DATA FOR PROCESSING below:
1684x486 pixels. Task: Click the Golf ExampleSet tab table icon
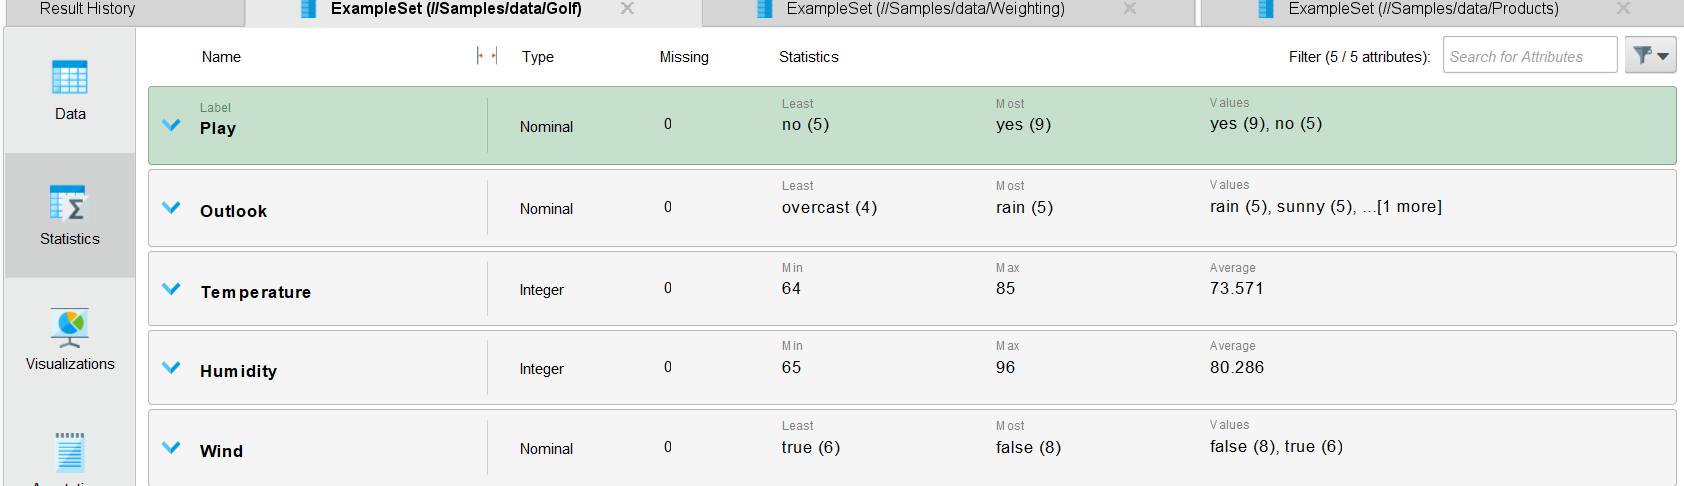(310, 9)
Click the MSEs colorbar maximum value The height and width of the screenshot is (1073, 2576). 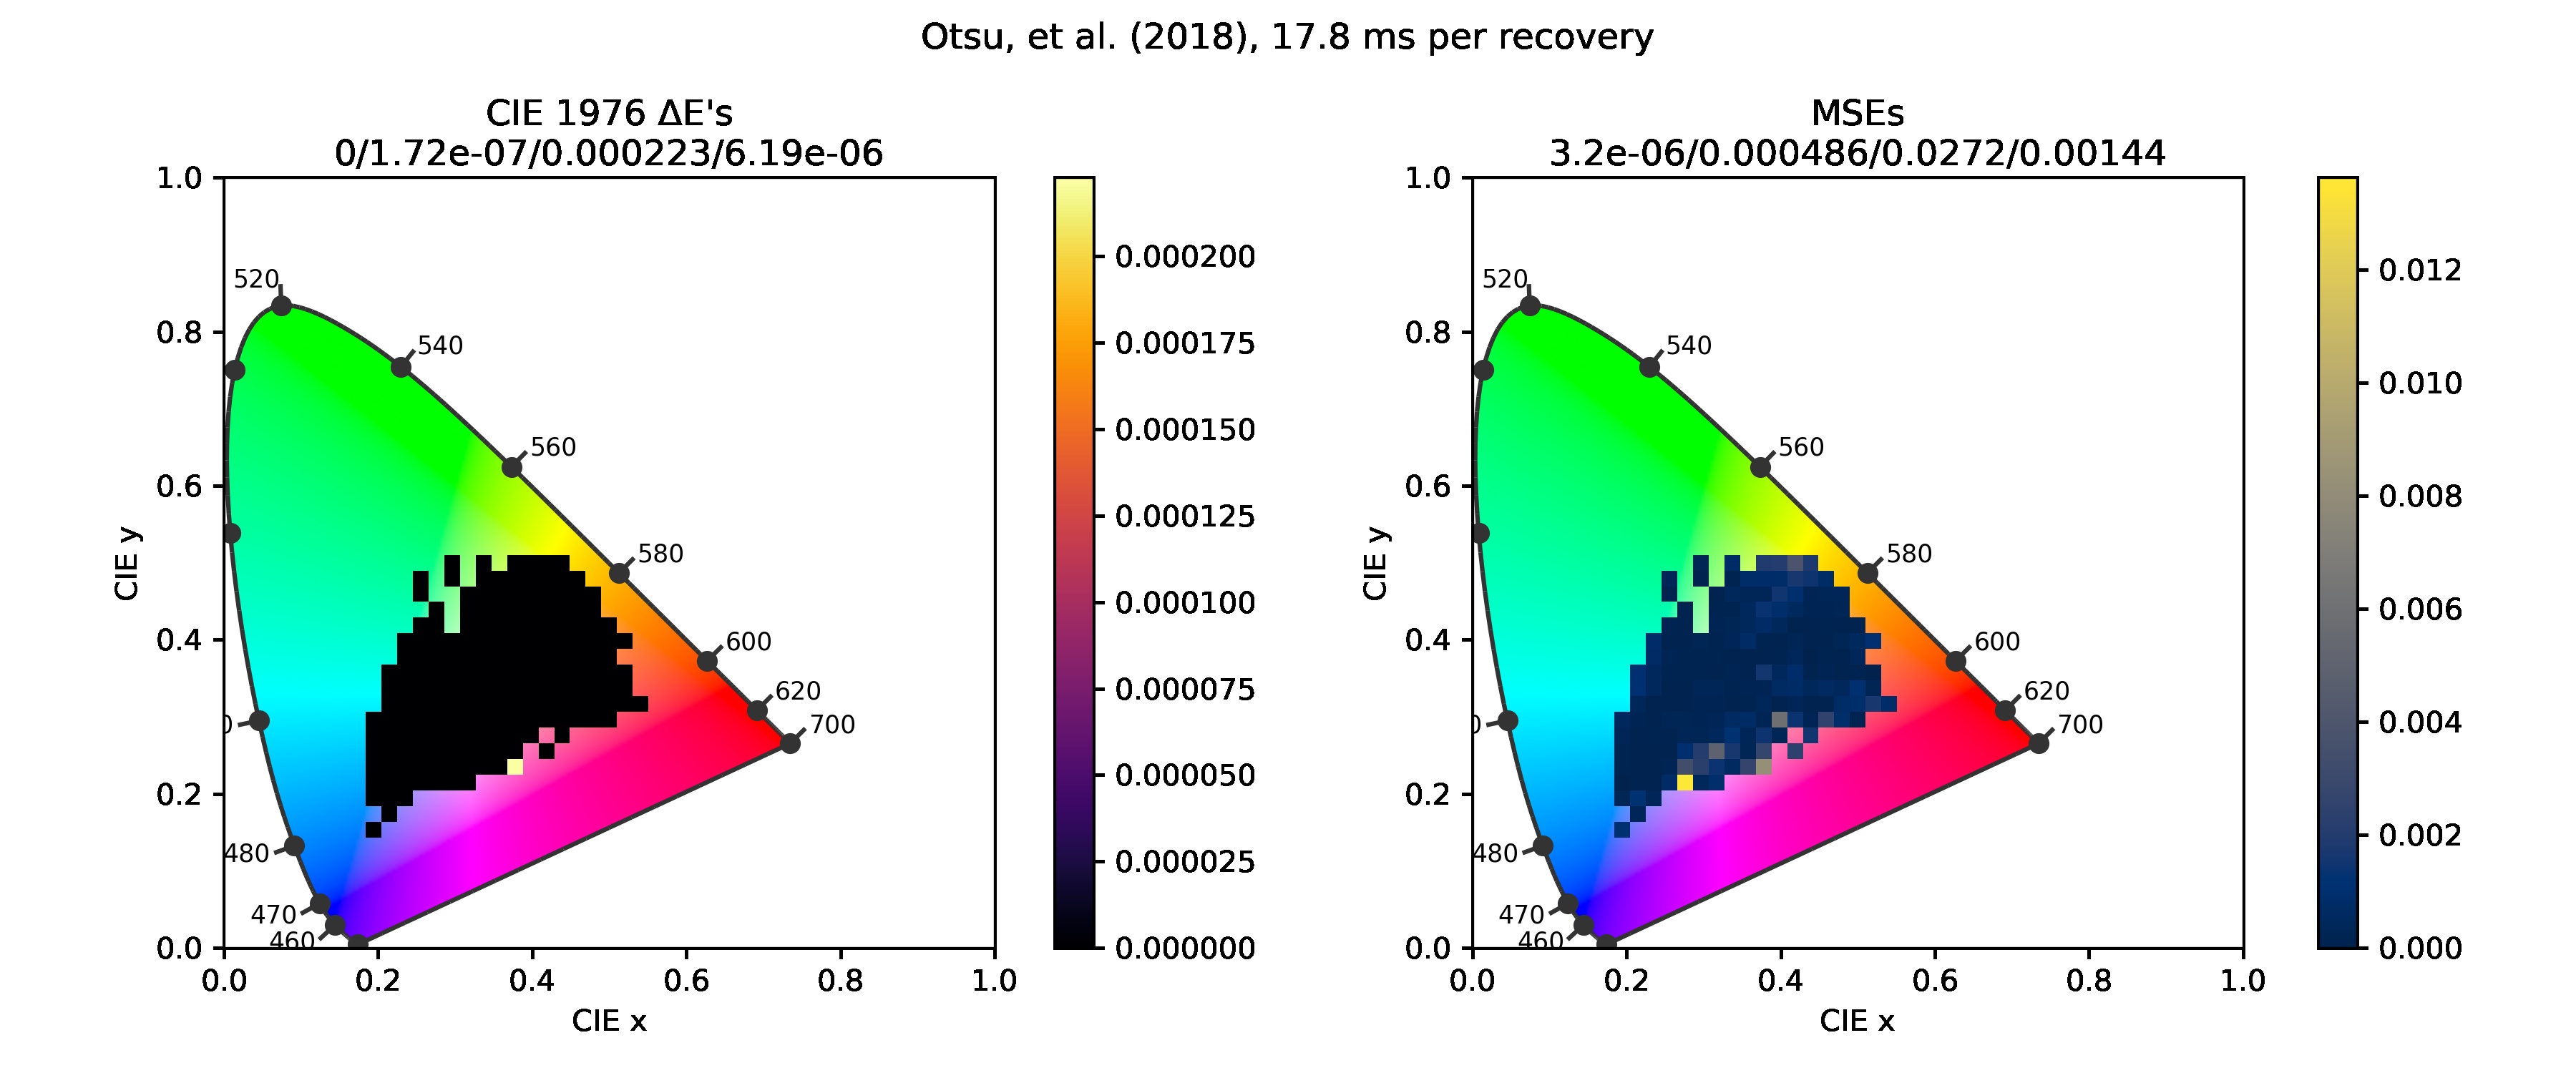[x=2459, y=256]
End of DATA FOR PROCESSING.
DATA FOR PROCESSING below:
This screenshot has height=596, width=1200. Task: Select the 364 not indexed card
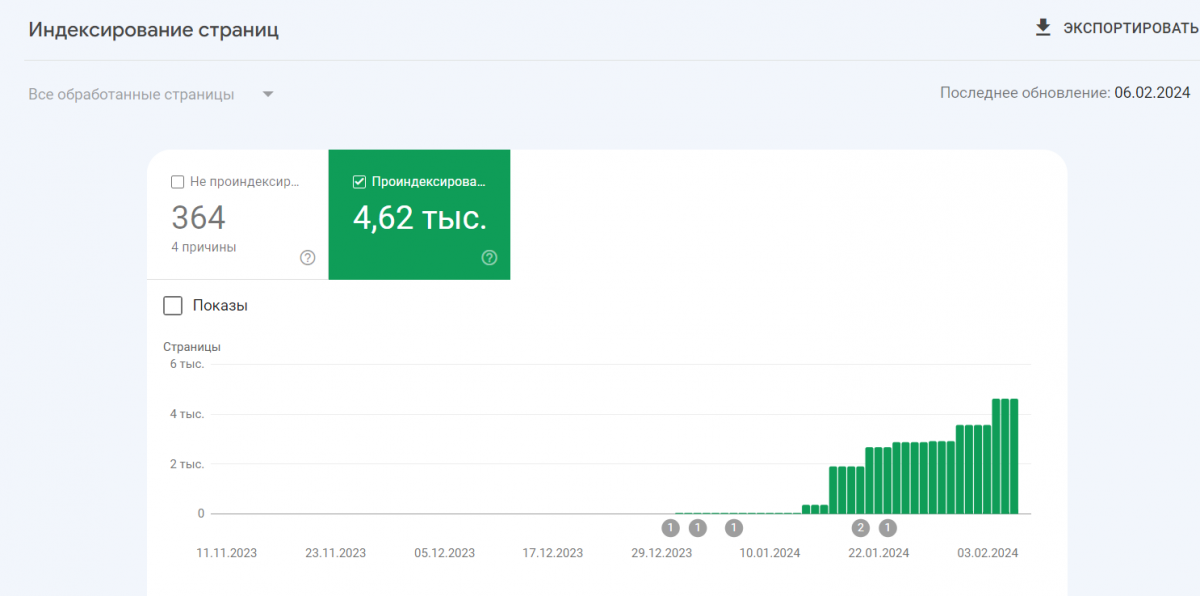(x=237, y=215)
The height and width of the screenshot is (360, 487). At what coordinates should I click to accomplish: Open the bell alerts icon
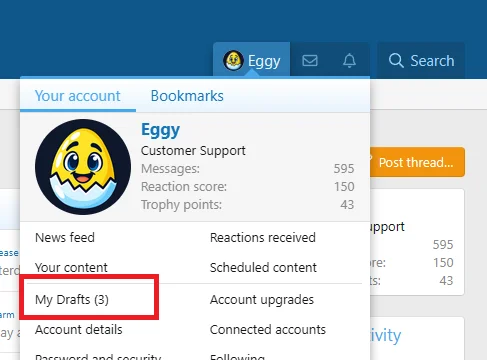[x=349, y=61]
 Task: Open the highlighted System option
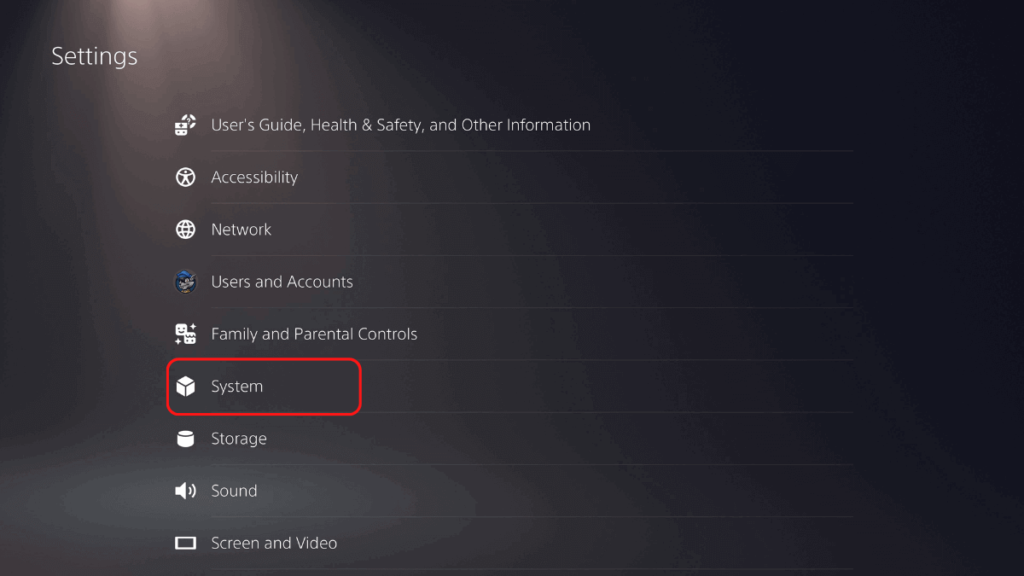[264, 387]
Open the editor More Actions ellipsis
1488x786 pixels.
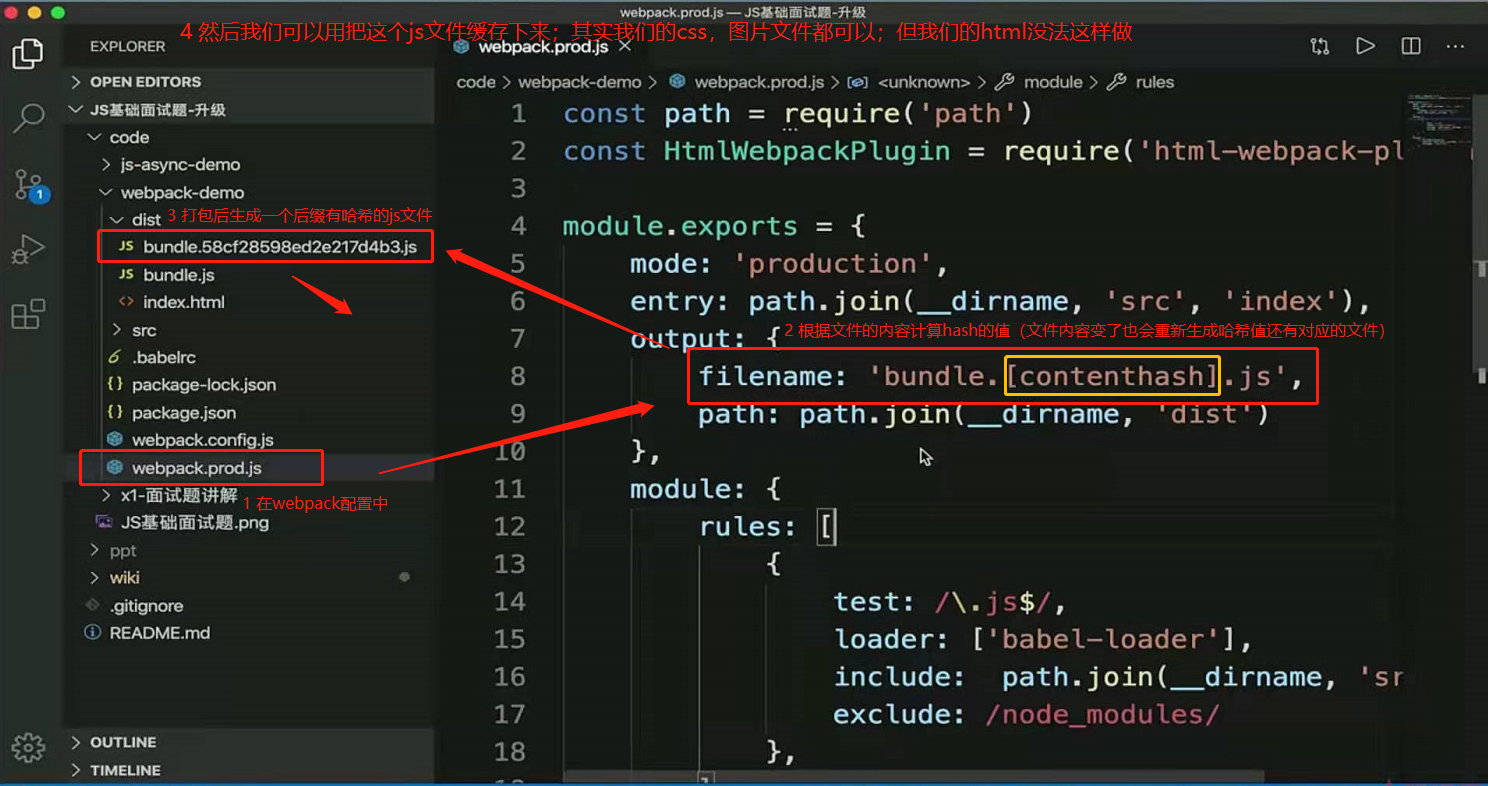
End of DATA FOR PROCESSING.
The lines above starting at the one that holds "This screenshot has" and ending at the one that holds "1488x786 pixels." are to be written out exactly, ends included, and no pictures are to be copied.

# TASK OUTPUT
This screenshot has height=596, width=1200. Task: Select the 364 not indexed card
(x=237, y=215)
The height and width of the screenshot is (360, 487). At what coordinates should I click to accomplish: Open the bell alerts icon
[x=349, y=61]
 Task: Open the highlighted System option
[264, 387]
Open the editor More Actions ellipsis
1488x786 pixels.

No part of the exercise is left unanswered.